Print each of the following lines without changing anything in them.

(Material provided Opens)

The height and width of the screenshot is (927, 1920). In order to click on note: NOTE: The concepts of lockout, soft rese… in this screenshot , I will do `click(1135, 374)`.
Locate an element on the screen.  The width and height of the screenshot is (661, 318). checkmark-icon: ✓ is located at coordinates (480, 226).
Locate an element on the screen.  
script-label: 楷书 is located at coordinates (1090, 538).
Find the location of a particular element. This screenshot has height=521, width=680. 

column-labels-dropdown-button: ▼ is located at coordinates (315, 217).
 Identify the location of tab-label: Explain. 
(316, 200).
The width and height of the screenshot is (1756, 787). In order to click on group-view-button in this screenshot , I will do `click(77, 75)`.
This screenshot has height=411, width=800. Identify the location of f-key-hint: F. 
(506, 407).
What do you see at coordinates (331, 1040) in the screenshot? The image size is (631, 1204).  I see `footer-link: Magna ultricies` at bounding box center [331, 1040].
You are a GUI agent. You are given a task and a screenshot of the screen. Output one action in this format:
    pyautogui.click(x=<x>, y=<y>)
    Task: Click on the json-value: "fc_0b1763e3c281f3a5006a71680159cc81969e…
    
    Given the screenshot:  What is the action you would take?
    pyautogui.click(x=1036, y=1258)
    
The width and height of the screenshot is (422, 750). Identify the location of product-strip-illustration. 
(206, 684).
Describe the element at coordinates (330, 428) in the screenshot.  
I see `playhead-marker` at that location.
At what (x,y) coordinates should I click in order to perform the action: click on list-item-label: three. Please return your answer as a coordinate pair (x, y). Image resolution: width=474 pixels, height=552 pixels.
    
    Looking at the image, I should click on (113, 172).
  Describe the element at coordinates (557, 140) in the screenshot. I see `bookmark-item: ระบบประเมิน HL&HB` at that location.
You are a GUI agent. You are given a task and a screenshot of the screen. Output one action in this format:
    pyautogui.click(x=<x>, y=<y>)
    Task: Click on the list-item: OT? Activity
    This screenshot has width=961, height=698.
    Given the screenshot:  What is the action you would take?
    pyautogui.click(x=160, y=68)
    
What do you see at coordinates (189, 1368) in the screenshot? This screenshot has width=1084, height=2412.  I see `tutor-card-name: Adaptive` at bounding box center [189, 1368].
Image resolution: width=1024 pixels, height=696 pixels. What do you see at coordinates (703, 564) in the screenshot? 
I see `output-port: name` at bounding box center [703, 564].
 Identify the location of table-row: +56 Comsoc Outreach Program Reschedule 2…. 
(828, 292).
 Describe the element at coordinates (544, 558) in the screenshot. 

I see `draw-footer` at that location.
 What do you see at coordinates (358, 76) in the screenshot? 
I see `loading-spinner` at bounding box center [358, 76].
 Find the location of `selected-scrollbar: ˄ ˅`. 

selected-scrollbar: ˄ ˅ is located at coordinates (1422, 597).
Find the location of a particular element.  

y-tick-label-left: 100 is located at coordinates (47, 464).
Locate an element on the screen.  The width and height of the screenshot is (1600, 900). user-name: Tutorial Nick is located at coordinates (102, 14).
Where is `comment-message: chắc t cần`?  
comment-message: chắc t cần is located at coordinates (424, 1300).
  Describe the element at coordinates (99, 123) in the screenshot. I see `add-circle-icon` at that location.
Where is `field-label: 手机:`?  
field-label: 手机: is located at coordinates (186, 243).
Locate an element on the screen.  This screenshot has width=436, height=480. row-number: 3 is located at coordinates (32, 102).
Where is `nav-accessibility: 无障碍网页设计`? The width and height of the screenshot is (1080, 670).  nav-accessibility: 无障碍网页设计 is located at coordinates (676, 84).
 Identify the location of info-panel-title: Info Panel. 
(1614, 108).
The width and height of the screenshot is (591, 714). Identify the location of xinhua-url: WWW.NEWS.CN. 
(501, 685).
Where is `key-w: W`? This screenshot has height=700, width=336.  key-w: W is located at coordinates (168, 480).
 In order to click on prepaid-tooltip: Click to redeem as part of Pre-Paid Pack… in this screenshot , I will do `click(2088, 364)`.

(Material provided Closes)

### Exercise response:
The height and width of the screenshot is (927, 1920). In order to click on note: NOTE: The concepts of lockout, soft rese… in this screenshot , I will do `click(1135, 374)`.
Locate an element on the screen.  The width and height of the screenshot is (661, 318). checkmark-icon: ✓ is located at coordinates (480, 226).
Locate an element on the screen.  
script-label: 楷书 is located at coordinates (1090, 538).
Find the location of a particular element. This screenshot has height=521, width=680. 

column-labels-dropdown-button: ▼ is located at coordinates (315, 217).
 Identify the location of tab-label: Explain. 
(316, 200).
The width and height of the screenshot is (1756, 787). In order to click on group-view-button in this screenshot , I will do `click(77, 75)`.
This screenshot has height=411, width=800. Identify the location of f-key-hint: F. 
(506, 407).
What do you see at coordinates (331, 1040) in the screenshot? The image size is (631, 1204).  I see `footer-link: Magna ultricies` at bounding box center [331, 1040].
You are a GUI agent. You are given a task and a screenshot of the screen. Output one action in this format:
    pyautogui.click(x=<x>, y=<y>)
    Task: Click on the json-value: "fc_0b1763e3c281f3a5006a71680159cc81969e…
    
    Given the screenshot:  What is the action you would take?
    pyautogui.click(x=1036, y=1258)
    
The width and height of the screenshot is (422, 750). Identify the location of product-strip-illustration. 
(206, 684).
Describe the element at coordinates (330, 428) in the screenshot.  
I see `playhead-marker` at that location.
At what (x,y) coordinates should I click in order to perform the action: click on list-item-label: three. Please return your answer as a coordinate pair (x, y). Image resolution: width=474 pixels, height=552 pixels.
    
    Looking at the image, I should click on (113, 172).
  Describe the element at coordinates (557, 140) in the screenshot. I see `bookmark-item: ระบบประเมิน HL&HB` at that location.
You are a GUI agent. You are given a task and a screenshot of the screen. Output one action in this format:
    pyautogui.click(x=<x>, y=<y>)
    Task: Click on the list-item: OT? Activity
    This screenshot has width=961, height=698.
    Given the screenshot:  What is the action you would take?
    pyautogui.click(x=160, y=68)
    
What do you see at coordinates (189, 1368) in the screenshot? This screenshot has width=1084, height=2412.  I see `tutor-card-name: Adaptive` at bounding box center [189, 1368].
Image resolution: width=1024 pixels, height=696 pixels. What do you see at coordinates (703, 564) in the screenshot? 
I see `output-port: name` at bounding box center [703, 564].
 Identify the location of table-row: +56 Comsoc Outreach Program Reschedule 2…. 
(828, 292).
 Describe the element at coordinates (544, 558) in the screenshot. 

I see `draw-footer` at that location.
 What do you see at coordinates (358, 76) in the screenshot? 
I see `loading-spinner` at bounding box center [358, 76].
 Find the location of `selected-scrollbar: ˄ ˅`. 

selected-scrollbar: ˄ ˅ is located at coordinates (1422, 597).
Find the location of a particular element.  

y-tick-label-left: 100 is located at coordinates (47, 464).
Locate an element on the screen.  The width and height of the screenshot is (1600, 900). user-name: Tutorial Nick is located at coordinates (102, 14).
Where is `comment-message: chắc t cần`?  
comment-message: chắc t cần is located at coordinates (424, 1300).
  Describe the element at coordinates (99, 123) in the screenshot. I see `add-circle-icon` at that location.
Where is `field-label: 手机:`?  
field-label: 手机: is located at coordinates (186, 243).
Locate an element on the screen.  This screenshot has width=436, height=480. row-number: 3 is located at coordinates (32, 102).
Where is `nav-accessibility: 无障碍网页设计`? The width and height of the screenshot is (1080, 670).  nav-accessibility: 无障碍网页设计 is located at coordinates (676, 84).
 Identify the location of info-panel-title: Info Panel. 
(1614, 108).
The width and height of the screenshot is (591, 714). Identify the location of xinhua-url: WWW.NEWS.CN. 
(501, 685).
Where is `key-w: W`? This screenshot has height=700, width=336.  key-w: W is located at coordinates (168, 480).
 In order to click on prepaid-tooltip: Click to redeem as part of Pre-Paid Pack… in this screenshot , I will do `click(2088, 364)`.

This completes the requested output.